=== Texto de lectura ===
* * * *
Tengo treinta y dos años. Haciendo un cálculo rápido, son minoría las personas que conozco de mi generación que no se hayan hecho un tatuaje. Este dato sorprendente subrayó mi interés y condujo a este micro-ensayo. Sacrificando rigorismos, intentaré un máximo grado de síntesis. Sepan disculpar: twitter-time.
A groso modo podemos distinguir tres etapas en la historia de los tatuajes.
En las culturas primigenias (los historiadores hablan de 5.000 hasta de 12.000 años atrás), el tatuaje cumplía un rol. Este rol podía adquirir fines identificativos (de jerarquías de poder o de antecedentes carcelarios), bélicos (asustar a enemigos), místicos (vinculado a ritos de iniciación, tributos o meramente protectivos), etc. Muchas de estas tendencias tuvieron con posteridad etapas represivas, donde el tatuaje pasó a ser prohibitivo, mayormente durante la edad media.
Ya en la edad moderna reductos de civilización retoman tímidamente esta práctica. Los pocos que se tatúan tienden a hacerlo como un distintivo ornamental, ligado a un mensaje implícito de rebelión al orden establecido, la intención de mantener un perfil rupturista y alternativo. Entre sus más férreos adeptos, estaban comprendidos miembros de mundillos bohemios tales como hippies, góticos, skinheads, rockers, hipsters, cuya intención convergente es la de expresar inconformidad ante ciertas expectativas sociales. Un alegato anti-sistema.
* * * *
=== Datos registrados ===
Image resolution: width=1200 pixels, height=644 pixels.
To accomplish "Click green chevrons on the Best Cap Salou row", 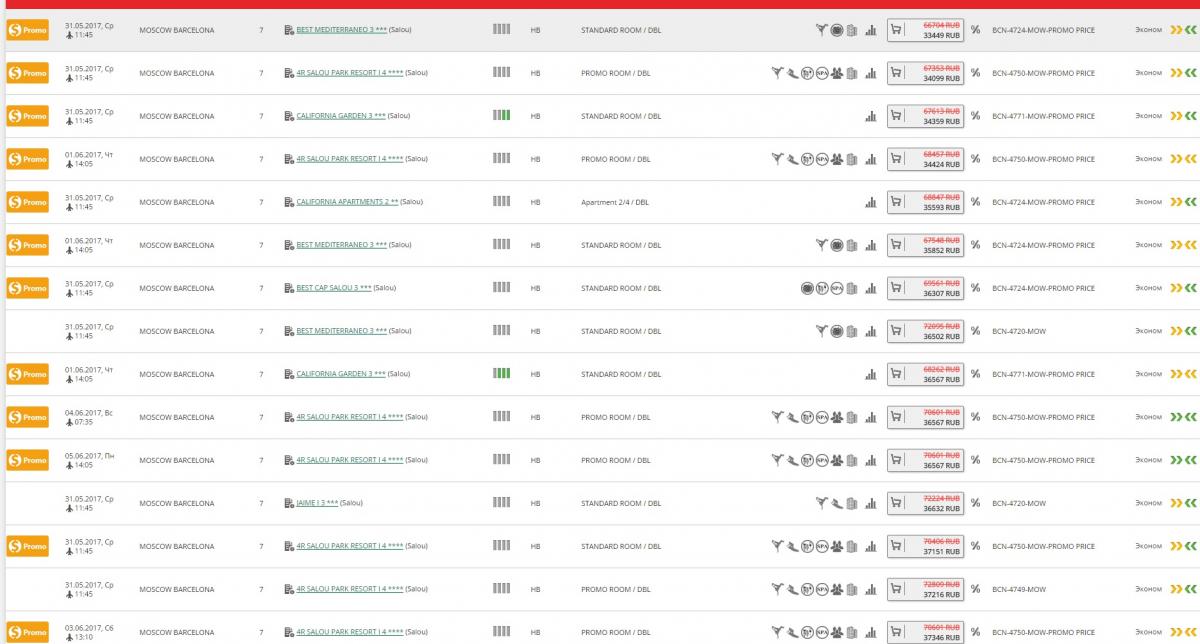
* * * *
=== Tareas por hacer ===
a: Transcribe sin cambios el fragmento del texto sobre los tatuajes que empieza con las palabras "En las culturas" y termina con "la edad media.".
b: Responde según el texto sobre los tatuajes:
(i) ¿Cuántos años dice tener quien escribe?
(ii) ¿En cuántas etapas se distingue la historia de los tatuajes?
(iii) ¿Durante qué época fue prohibitivo el tatuaje, mayormente?
Los datos son un material independiente del texto.

=== Problemas resueltos ===
a:
En las culturas primigenias (los historiadores hablan de 5.000 hasta de 12.000 años atrás), el tatuaje cumplía un rol. Este rol podía adquirir fines identificativos (de jerarquías de poder o de antecedentes carcelarios), bélicos (asustar a enemigos), místicos (vinculado a ritos de iniciación, tributos o meramente protectivos), etc. Muchas de estas tendencias tuvieron con posteridad etapas represivas, donde el tatuaje pasó a ser prohibitivo, mayormente durante la edad media.

b:
(i) Treinta y dos años.
(ii) En tres etapas.
(iii) Durante la edad media.